This came up in Joseph's blog post, I figured I might expand on it here.
First thing is that the Meissner Effect is dependent on the incoming magnetic field strength. If it exceeds some particular value then full magnetic penetration will occur and the effect will be lost. Secondly the condition of critical temperature is required here too in order to set up the superconducting state. It should be noted that there is a difference between a superconductor, and a material with an infinite conductivity. A superconductivity requires the Meissner Effect to take place, if not it's the latter.

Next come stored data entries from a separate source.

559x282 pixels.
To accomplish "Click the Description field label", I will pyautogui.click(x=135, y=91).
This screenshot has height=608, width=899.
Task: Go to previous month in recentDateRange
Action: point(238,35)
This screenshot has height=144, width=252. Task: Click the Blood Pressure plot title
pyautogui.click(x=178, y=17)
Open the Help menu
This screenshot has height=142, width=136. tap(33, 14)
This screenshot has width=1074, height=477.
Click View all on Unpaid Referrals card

When a superconductor meets these requirements eddy currents are created on the surface of the material. These happen to take on values that exactly cancel the magnetic field inside the material, resulting in zero magnetic field up to some depth. Due to the mechanisms that creates these currents, they are in fact non-deteriorating. This means that the magnetic fields generated are also non-deteriorating, ie the interior of the material has zero magnetic field always!

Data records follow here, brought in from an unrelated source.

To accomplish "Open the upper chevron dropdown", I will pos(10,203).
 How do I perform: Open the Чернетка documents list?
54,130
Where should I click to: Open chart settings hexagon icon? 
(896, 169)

Whilst in general the interior of the material has this zero field, around the surface the fields don't exactly cancel. The depth that this occurs at is known as the London penetration depth, and is dependent on both the geometry and composition of the material.
At a certain critical magnetic field it suddenly becomes more energetically favourable for the magnetic fields to penetrate through the material. As a result the Meissner Effect breaks down, and the field jumps right back up in a discontinuous fashion. Again, each material has their own individual critical magnetic field where this happens.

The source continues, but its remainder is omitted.